The numbers tell the story plainly. In Q1 2026, Prologue sales dropped over 65% year-over-year, landing at a rather humbling 1,588 units. That’s a market delivering a very clear message in the only language automakers truly understand.

The 2026 Prologue lineup now starts at $39,900, a clean $7,500 reduction applied across every trim, from base to fully loaded. Call it a coincidence if you want, but the math is suspiciously precise. The entry-level EX, which would have set buyers back $47,400 on a 2025 model, now opens the conversation at a price that’s competitive with practically everything in its segment. Single motor, front-wheel drive, 308 miles of EPA-estimated range.
At the top of the range, the Elite trim comes in at $50,400. Yes, the EPA range dips to 283 miles, but you do get leather seats, a panoramic sunroof, a Bose audio system, a power liftgate, and heated and power-folding mirrors to soften the blow.

With the price correction in place, the Prologue now lines up directly against the Hyundai Ioniq 5 SEL ($39,800), the Tesla Model Y ($39,900), the Toyota bZ Limited ($43,300), and the Volvo EX30 ($40,345).

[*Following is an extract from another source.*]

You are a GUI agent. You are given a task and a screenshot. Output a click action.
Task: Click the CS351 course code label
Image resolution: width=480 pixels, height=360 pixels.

Honda’s official line, delivered with the expected diplomatic poise, frames the move as an effort to “align pricing with customer needs, market conditions, and long-term strategic objectives”. What Honda has effectively done is absorb the tax credit’s disappearance directly into the sticker price, a move that keeps the Prologue in the conversation without waiting for Washington to sort itself out. Whether that’s generosity, pragmatism, or just good math is a matter of perspective. The result, however, is an EV that now competes on equal footing in one of the most crowded segments on the market.